Отрывок –
==============================
"В конце октября 1941 года, — продолжал он, — Мастер посетил нас в
нашей летней резиденции, в местечке Плимут Вей, штат Массачусетс. В
это время года океан там очень холодный. Однако, Мастер настоял,
чтобы в день своего приезда, вечером, мы пошли купаться при луне. Он
входил в воду, а мы, дрожа, смотрели на него с берега. Вскоре он
погрузился в воду по пояс. "Теперь, — подумал я, — он должен
ощутить холод!"
Неожиданно я заметил, что вокруг него возникло
голубое свечение. Мой сын, стоявший рядом, и его жена тоже видели
это свечение. Позднее, когда Мастер вышел на берег, мы сказали ему о
том, что видели.
"Улыбаясь, Мастер признался: "Мне пришлось
погрузиться в Дух, чтобы избавиться от холода!"
"Я наблюдал голубое свечение вокруг него еще раз,
— продолжал доктор Льюис, вновь обретая веселое настроение. — Это
случилось через несколько лет. Мы пересекали мексиканскую границу с
Калифорнией. Мастер накупил манго для каждого; автомашина была
пропитана их запахом! Я был уверен, что на границе этот товар
конфискуют; таможня в Калифорнии строго проверяет перевозки. Однако,
когда инспектор пришел осмотреть машину, он не сказал ни слова!
"Как вам удалось провезти это?" — спросил один
пассажир, когда мы весело въехали в Калифорнию.
"Я, конечно, не могу объяснить механику этого
дела, — ответил я. — Единственное, что я знаю, это то, что, когда мы
пересекали границу, я видел голубое свечение вокруг нас!"
==============================
Исходные данные –
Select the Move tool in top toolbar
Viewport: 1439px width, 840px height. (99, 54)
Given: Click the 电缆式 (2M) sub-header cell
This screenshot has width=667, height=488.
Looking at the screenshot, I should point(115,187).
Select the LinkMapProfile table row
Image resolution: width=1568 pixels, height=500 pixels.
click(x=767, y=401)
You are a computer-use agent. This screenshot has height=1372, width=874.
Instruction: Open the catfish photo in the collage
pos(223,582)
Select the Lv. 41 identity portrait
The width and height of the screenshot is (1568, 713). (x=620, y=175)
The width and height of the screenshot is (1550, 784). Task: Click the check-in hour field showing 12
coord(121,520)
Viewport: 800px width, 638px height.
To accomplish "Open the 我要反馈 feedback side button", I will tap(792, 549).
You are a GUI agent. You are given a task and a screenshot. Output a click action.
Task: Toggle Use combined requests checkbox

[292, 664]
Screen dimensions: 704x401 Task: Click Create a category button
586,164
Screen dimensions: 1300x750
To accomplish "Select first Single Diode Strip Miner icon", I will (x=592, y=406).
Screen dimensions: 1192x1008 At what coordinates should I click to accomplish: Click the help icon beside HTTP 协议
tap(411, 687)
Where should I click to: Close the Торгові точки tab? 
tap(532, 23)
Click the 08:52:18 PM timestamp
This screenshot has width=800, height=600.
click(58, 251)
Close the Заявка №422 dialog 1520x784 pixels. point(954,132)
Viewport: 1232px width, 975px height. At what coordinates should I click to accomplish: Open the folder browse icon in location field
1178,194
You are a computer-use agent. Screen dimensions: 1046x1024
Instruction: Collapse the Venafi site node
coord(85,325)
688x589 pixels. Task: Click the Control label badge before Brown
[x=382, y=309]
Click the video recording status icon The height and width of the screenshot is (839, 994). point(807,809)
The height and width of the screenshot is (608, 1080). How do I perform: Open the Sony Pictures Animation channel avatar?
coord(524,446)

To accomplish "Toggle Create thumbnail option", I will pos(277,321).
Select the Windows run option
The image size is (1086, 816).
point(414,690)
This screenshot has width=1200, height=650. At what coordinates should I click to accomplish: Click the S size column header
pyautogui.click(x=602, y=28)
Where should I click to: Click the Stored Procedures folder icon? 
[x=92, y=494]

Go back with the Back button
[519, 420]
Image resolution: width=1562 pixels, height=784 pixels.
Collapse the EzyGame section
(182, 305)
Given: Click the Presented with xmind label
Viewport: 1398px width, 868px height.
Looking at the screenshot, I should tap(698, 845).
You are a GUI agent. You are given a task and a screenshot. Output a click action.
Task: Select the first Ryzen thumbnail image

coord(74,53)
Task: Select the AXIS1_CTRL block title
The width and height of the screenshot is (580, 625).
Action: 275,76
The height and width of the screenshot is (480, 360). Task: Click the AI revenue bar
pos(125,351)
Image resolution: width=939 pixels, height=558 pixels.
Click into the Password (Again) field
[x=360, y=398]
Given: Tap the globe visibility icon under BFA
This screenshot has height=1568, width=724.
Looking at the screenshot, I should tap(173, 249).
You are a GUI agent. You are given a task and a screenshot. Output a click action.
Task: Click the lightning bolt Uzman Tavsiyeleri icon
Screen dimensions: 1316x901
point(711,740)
==============================
Задание – Ответьте, пожалуйста, по отрывку: где находилась летняя резиденция, которую Мастер посетил в конце октября 1941 года? Записи здесь никак не используются.

Полный ответ – В местечке Плимут Вей, штат Массачусетс.